## What to work on
Locate every line below that contains the word "Thrifting" and copy it.

┏━━

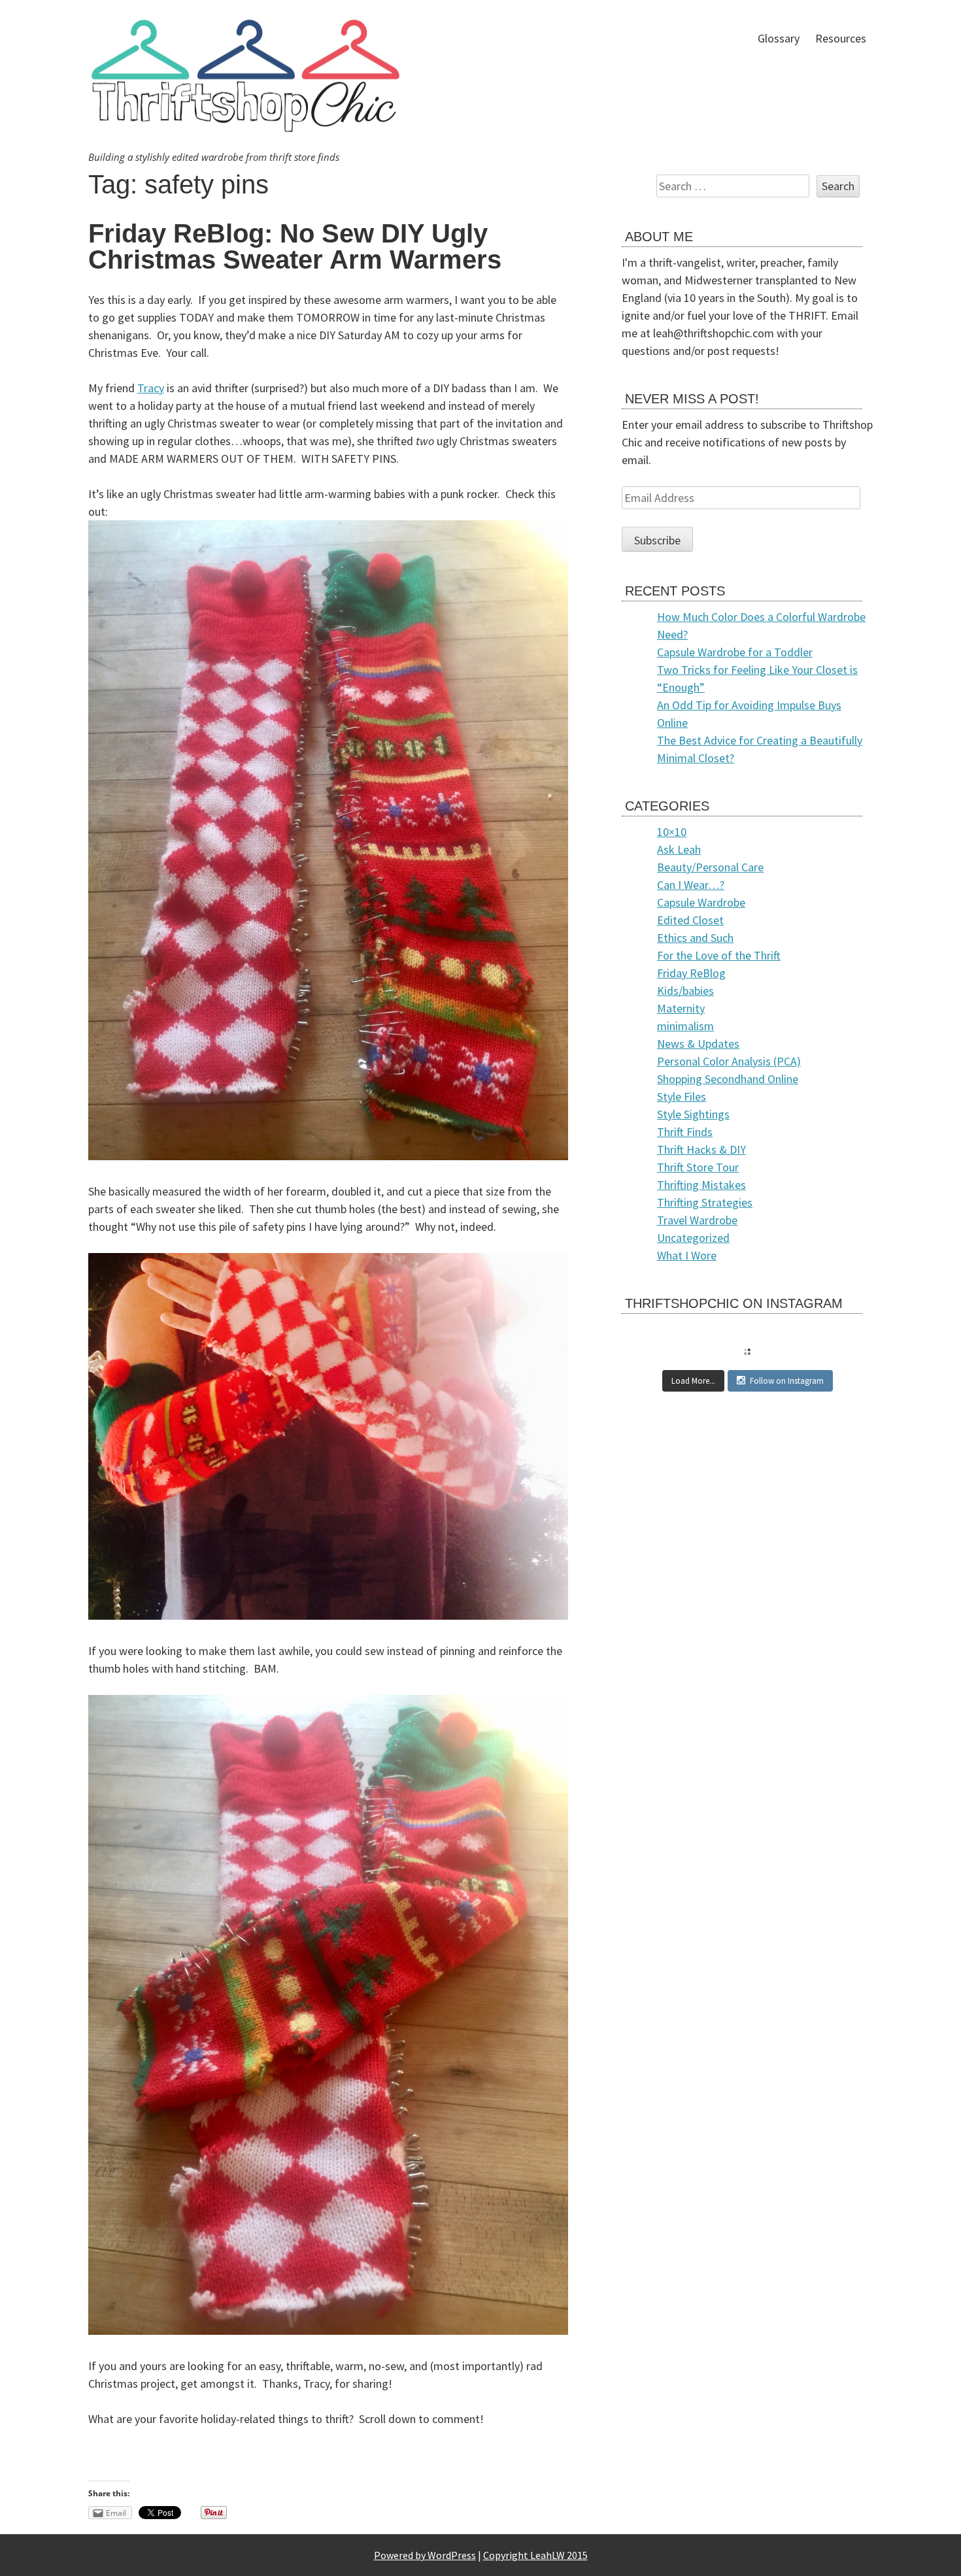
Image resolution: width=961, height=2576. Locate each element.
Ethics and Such (695, 937)
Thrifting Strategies (704, 1202)
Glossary (779, 38)
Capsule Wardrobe (701, 902)
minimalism (685, 1025)
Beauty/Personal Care (710, 867)
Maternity (681, 1008)
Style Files (681, 1096)
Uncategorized (693, 1237)
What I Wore (687, 1255)
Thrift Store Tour (698, 1167)
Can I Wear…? (690, 884)
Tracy (150, 387)
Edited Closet (690, 920)
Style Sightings (693, 1114)
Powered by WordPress (425, 2555)
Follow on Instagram (787, 1380)
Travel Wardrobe (697, 1220)
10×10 (671, 831)
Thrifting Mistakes (701, 1184)
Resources (840, 38)
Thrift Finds (685, 1131)
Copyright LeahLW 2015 (535, 2555)
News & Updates (698, 1043)
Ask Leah (679, 849)
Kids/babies (685, 990)
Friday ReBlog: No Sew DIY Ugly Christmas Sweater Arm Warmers (294, 246)
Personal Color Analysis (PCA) (729, 1061)
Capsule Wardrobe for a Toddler (735, 652)
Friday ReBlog (691, 972)
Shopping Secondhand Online (727, 1078)
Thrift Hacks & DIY (701, 1149)
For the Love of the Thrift (719, 955)
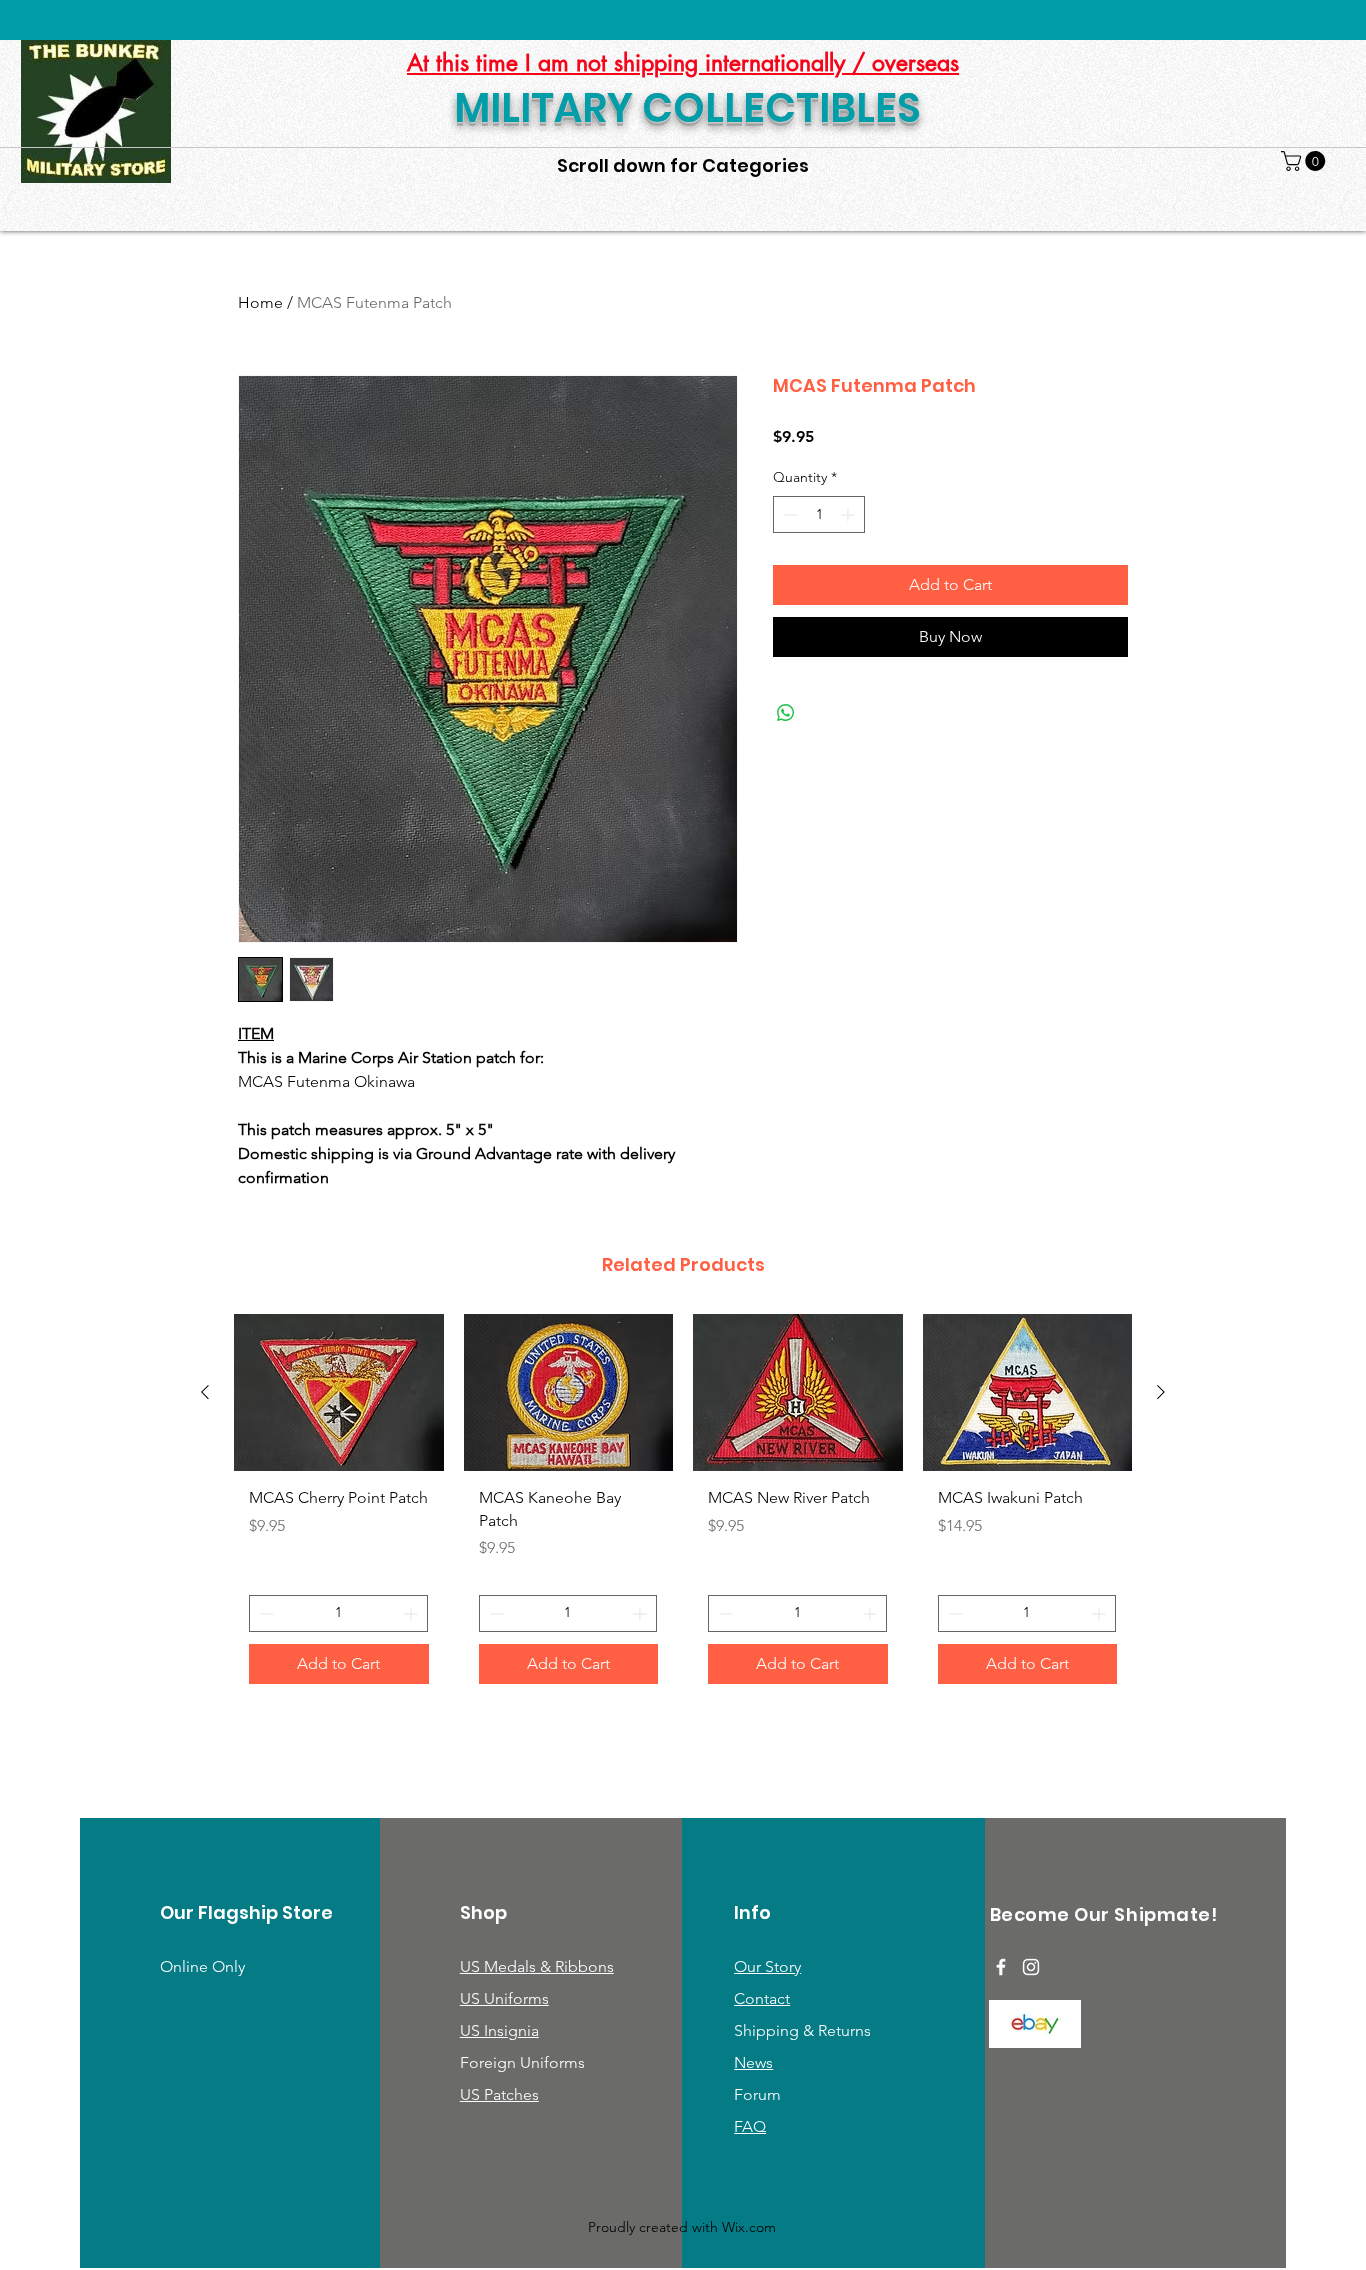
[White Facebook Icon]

┗━━

## Task response
Thrifting Strategies (704, 1202)
Thrifting Mistakes (701, 1184)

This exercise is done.